Clarins Lip Perfector 02
Piszę po raz trzeci tę recenzję, a jak blogger znowu zacznie żartować to poddaję się.
Clarins Instant Lip Perfector w kolorze 02 Apricot. Jest to balsam do ust z odrobiną koloru. Kiedyś wspominałam, że nie jestem lipgloss girl, a tak właściwie, to nie posiadam żadnego :p Nie znoszę tego, że się kleją a po krótkim czasie zostawiają białą okropną linię na ustach. A więc stwierdziłam, że wcale ich nie potrzebuję.
Jak widać, dopuszczam małe wyjątki, jak ten powyżej. Kupiłam w promocji za 35 pln i szczerze mówiąc więcej nie jest wart.
- nie jest klejący ani trochę. ani troszeczkę.
- zostawia ładną, mokrą poświatę na ustach
- nie spływa z ust
- nie wchodzi w zmarszczki (przy najmniej kolor który posiadam, za inne się nie wypowiadam)
- pojemnosc 12 ml czyli całkiem sporo.
- aplikator w postaci gąbeczki - czy to higieniczne mogłabym dyskutować
- po ściśnięciu lekko tubki produkt wychodzi na jej powierzchnię, ale w wystarczającej ilości
- ciemne usta ładnie tonuje (akurat na dzisiejszych zdjęciach mój pigment nie jest zbytnio widoczny, ale za to macie piegi :))
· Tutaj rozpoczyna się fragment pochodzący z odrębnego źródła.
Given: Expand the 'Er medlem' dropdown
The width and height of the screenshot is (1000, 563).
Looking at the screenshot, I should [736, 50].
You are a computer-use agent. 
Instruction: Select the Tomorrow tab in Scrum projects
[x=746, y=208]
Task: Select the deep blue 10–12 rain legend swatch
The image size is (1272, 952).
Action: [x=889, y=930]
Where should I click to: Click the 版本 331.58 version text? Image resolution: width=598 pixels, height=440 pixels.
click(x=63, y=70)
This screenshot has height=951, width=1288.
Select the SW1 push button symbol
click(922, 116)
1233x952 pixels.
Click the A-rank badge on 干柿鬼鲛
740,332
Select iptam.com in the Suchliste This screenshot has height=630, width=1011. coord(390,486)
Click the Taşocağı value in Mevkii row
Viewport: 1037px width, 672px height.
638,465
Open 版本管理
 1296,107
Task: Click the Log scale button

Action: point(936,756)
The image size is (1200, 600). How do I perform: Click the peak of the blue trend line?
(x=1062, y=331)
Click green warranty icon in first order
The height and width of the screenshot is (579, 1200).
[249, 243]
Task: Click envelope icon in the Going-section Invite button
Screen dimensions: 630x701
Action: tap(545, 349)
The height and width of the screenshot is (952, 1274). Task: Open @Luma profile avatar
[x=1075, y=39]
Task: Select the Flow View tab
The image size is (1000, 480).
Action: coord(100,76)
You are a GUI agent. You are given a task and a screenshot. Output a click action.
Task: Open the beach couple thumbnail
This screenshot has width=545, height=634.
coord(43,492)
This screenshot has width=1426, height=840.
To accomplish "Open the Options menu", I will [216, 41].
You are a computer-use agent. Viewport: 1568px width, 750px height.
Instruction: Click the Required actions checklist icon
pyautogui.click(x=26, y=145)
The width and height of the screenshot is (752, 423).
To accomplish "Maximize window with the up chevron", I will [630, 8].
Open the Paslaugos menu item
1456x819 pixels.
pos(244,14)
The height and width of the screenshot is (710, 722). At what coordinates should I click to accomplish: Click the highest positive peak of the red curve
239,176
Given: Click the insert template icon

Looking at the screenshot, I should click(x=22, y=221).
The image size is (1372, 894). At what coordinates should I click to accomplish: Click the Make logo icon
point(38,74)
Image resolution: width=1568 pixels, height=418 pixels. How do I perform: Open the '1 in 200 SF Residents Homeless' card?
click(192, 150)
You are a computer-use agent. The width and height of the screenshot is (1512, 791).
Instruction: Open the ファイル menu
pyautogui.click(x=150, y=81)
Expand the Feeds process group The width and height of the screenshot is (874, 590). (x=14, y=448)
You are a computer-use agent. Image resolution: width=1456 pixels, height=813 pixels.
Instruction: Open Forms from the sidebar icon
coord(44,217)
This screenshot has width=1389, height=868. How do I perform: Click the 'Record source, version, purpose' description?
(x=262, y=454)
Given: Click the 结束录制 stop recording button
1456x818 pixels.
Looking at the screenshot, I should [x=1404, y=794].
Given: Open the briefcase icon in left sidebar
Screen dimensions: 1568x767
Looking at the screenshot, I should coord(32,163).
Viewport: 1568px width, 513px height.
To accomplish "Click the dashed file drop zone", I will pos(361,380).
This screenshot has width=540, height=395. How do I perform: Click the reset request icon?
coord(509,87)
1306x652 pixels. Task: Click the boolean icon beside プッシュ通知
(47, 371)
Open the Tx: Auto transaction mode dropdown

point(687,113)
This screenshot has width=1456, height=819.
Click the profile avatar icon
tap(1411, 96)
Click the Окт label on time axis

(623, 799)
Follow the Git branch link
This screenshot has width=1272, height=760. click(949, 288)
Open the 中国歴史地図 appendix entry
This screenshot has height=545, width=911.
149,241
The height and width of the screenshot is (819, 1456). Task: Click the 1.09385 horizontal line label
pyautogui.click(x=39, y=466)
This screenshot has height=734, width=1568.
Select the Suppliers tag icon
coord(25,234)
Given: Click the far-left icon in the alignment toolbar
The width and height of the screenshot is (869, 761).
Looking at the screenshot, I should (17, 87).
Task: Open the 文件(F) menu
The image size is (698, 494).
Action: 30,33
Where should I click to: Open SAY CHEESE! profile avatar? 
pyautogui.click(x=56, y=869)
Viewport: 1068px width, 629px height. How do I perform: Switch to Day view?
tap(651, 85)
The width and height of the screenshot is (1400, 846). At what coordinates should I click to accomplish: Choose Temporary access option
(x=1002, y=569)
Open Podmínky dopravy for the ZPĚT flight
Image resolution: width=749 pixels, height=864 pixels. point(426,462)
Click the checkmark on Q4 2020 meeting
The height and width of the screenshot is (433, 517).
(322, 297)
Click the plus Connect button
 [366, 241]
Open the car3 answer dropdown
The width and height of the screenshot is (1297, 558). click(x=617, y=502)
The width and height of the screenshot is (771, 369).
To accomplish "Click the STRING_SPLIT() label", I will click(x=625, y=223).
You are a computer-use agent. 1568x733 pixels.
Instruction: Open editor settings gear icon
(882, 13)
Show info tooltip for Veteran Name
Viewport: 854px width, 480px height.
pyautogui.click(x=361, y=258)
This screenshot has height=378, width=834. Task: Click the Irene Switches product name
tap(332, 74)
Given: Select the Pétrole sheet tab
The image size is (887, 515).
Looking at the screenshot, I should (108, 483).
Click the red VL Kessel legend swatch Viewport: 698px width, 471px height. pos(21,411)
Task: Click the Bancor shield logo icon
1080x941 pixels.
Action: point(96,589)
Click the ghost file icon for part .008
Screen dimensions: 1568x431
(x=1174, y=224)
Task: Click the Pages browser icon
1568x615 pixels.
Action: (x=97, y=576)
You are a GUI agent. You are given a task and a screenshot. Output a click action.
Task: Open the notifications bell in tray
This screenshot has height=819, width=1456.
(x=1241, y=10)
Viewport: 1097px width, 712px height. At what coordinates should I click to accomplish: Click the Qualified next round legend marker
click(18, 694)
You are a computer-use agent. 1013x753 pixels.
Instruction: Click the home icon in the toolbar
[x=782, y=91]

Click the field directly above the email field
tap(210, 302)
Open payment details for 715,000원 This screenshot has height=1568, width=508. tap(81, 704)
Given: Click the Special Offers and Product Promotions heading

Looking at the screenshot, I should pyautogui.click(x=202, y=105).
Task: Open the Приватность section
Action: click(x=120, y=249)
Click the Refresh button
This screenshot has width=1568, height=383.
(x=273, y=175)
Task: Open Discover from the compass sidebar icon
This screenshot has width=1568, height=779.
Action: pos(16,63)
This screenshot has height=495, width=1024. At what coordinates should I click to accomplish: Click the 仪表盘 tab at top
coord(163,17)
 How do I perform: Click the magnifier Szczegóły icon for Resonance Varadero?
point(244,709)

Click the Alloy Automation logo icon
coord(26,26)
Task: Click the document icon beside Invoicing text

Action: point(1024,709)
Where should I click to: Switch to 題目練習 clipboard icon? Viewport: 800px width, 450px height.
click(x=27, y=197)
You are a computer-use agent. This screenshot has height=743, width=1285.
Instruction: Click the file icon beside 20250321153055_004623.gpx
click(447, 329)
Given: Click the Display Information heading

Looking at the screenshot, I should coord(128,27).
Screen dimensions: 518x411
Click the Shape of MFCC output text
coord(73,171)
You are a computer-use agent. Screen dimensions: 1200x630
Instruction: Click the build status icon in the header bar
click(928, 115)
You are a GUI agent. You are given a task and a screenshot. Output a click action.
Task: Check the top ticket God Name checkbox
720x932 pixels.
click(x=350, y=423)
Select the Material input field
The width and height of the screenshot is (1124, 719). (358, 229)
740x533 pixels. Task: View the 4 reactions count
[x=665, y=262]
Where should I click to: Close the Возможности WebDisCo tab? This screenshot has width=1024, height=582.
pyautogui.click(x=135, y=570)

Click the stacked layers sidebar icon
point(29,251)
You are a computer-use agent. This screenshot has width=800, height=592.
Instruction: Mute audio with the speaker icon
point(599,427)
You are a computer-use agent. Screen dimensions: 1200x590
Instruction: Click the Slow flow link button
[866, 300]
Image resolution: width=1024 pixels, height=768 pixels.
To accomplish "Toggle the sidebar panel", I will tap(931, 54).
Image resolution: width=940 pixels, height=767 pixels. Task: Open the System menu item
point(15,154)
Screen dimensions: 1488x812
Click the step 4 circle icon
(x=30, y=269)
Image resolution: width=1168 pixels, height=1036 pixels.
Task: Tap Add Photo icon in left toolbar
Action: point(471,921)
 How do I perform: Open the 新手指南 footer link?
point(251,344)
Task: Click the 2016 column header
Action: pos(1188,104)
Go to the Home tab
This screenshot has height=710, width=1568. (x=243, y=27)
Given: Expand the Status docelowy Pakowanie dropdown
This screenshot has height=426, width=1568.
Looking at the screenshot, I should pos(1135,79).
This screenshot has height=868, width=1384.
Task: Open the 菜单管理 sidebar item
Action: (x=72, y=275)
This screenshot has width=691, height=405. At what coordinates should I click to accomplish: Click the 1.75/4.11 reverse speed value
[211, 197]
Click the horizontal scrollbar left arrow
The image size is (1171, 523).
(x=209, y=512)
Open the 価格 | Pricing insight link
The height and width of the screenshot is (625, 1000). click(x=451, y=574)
- nawilżenie - sprawa indywidualna. Ja mam raczej suche usta dosc często, wiec po 2-3 godzinach muszę aplikować ponownie, bo albo znika albo się wchłania. tego nie mogę ustalić. Dla kogoś bez nadmiernych problemów będzie doskonały.
Clarins w swojej ofercie ma jeszcze dwa inne kolory - 01 jest różowy z drobinkami, 02 - brzoskwioniowy bez drobinek oraz 03 - odcień nude. Kolor 02 daje najmniejsze krycie z całej trójki i najbardziej pasuje do mojego odcienia cery. Pięknie pachnie wanilią, jeśli ktoś lubi, bo jest to bardzo słodki zapach, ale nie utrzymuję się na ustach długo.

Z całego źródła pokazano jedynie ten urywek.